萩京子作曲「かはばた」

 『春と修羅』所収の「かはばた」に、萩京子さんが作曲した二重唱を、VOCALOID 等で演奏してみました。

  かはばた
      宮澤賢治作詩・萩京子作曲

かはばたで鳥もゐないし
(われわれのしよふ燕麦オート種子たねは)
風の中からせきばらひ
おきなぐさは伴奏をつゞけ
光のなかの二人の子

 賢治の詩「かはばた」は、五行だけのささやかな作品で、『春と修羅』の中でも、名前が挙げられたり論じられたりすることは、比較的少ないものでしょう。
 しかしこれは、不思議な神秘的な光に満ちた、いかにも賢治らしい作品の一つでもあります。

 作品が書かれた状況を推測すると、作品の「詩集印刷用原稿」の初期形では、タイトルが「労働」となっていることと、本文中の「われわれのしよふ燕麦オート種子たねは」という一節とあわせると、賢治はここで燕麦の種子を背負って運ぶ労働をしているのだろうと推測されます。そして、この作品の日付1922年5月17日という時期に、賢治が農業労働をしているとなると、それは農学校の実習での作業かと思われます。
 この作品の4日後の日付を持つ「小岩井農場」パート二には、「あの四月の実習のはじめの日/液肥をはこぶいちにちいつぱい/光炎菩薩太陽マヂツクの歌が鳴つた」との一節がありますが、そういう「実習」の一コマではないでしょうか。

 また、『春と修羅』においてこの「かはばた」の前の作品は、同じ日付を持つ「おきなぐさ」であり、同一日付でかつ「おきなぐさ」というモチーフが共通するとなると、これら二つの作品は、同じ時の情景を描いたものかと思われます。
 「おきなぐさ」の方では、風、草、おきなぐさ、松、くるみ、雲など、周囲の自然だけが歌われているのに対して、この「かはばた」では、「咳ばらひ」と「二人の子」という人間の描写が登場します。これが農学校の実習の場面なのであれば、「二人の子」とは教え子の生徒で、「咳ばらひ」も生徒のものかもしれません。

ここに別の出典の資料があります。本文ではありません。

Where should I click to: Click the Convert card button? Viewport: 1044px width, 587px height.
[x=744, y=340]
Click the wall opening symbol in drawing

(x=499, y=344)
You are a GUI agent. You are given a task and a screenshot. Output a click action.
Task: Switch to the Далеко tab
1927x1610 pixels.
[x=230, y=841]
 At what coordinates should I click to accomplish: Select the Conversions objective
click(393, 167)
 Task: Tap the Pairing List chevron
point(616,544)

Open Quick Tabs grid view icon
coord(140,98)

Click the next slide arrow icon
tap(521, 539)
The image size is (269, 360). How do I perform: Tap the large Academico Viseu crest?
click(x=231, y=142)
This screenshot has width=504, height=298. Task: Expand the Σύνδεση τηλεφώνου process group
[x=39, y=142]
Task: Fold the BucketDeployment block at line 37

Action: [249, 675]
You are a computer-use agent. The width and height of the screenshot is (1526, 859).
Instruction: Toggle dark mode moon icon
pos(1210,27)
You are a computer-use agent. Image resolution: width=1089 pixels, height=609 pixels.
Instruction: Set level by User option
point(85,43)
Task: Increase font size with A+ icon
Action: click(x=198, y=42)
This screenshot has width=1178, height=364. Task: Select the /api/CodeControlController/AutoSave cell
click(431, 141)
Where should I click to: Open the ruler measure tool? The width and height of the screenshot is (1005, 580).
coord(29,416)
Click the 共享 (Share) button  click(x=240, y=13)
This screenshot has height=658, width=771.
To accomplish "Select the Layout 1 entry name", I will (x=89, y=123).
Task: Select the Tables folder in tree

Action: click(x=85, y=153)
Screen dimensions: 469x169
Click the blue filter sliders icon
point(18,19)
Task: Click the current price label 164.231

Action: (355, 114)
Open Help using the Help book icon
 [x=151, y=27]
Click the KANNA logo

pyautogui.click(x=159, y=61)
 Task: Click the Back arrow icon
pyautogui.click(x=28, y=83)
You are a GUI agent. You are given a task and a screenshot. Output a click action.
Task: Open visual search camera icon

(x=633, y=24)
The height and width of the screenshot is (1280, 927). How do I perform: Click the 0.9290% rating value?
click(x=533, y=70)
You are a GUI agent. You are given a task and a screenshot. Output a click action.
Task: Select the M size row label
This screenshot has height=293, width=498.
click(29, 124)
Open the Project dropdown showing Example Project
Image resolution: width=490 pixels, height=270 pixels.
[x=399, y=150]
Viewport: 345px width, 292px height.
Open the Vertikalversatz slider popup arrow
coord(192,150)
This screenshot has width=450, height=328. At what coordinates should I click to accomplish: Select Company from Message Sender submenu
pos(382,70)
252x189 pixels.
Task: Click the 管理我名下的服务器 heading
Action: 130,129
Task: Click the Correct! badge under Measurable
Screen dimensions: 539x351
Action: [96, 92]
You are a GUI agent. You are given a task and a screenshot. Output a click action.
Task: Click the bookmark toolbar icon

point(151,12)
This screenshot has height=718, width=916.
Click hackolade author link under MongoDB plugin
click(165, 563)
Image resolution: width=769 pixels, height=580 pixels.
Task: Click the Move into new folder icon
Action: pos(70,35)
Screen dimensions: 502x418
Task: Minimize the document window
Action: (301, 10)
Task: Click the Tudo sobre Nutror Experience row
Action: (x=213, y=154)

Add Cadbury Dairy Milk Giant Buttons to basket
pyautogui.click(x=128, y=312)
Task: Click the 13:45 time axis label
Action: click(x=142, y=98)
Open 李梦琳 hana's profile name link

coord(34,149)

 しかし、『日本近代文学大系 高村光太郎/宮澤賢治 集』の恩田逸夫さんによる注釈には、「後出の「二人の子」のせきばらいとも考えられるが、神秘的な幻聴としたほうが適切であろう」とあり、これもまた一理あります。「小岩井農場」に、「液肥をはこぶいちにちいつぱい/光炎菩薩太陽マヂツクの歌が鳴つた」として出てくる「太陽マヂツクの歌」も、幻聴かあるいは作者の頭の中で鳴っていた歌でしょうから、賢治が実習中に体を動かしていると、こういう現象があったのかもしれません。

 また、後に農学校を辞めてからのことですが、「春と修羅 第三集」の「水汲み」という作品において、賢治は北上川から「下ノ畑」まで、水を汲んできて畑に撒く作業を延々と続けているのでしょうが、「……水を汲んで砂へかけて……」というリフレインが何度も繰り返されるうちに、疲労と陶酔が混ざり合ったような、不思議な雰囲気になってきます。
 これと似たような、現実か非現実かわからないような、ぼんやりとした恍惚感が漂う「かはばた」です。

 萩京子さんがこの詩に付けた曲は、上記のような曖昧で神秘的な雰囲気をそのまま写しとった感じの、断片的で夢のような一品です。
 ほんの1分ほどの小曲ですが、淡い水彩画のように素敵です。

 これは、1991年から1992年にかけて、ソプラノの谷潤子さんとバリトンの谷篤さんご夫妻のために、萩京子さんが作曲した「宮澤賢治の詩による重唱歌曲集 風がおもてで呼んでゐる」の中の一曲です。この曲集からは、「まなこをひらけば四月の風が」に続いて、当サイトで二曲目の演奏ということになりました。

 そして本日、「歌曲」≫「後世作曲家の賢治歌曲」≫「萩京子ソング集」のページに、この曲も追加しました。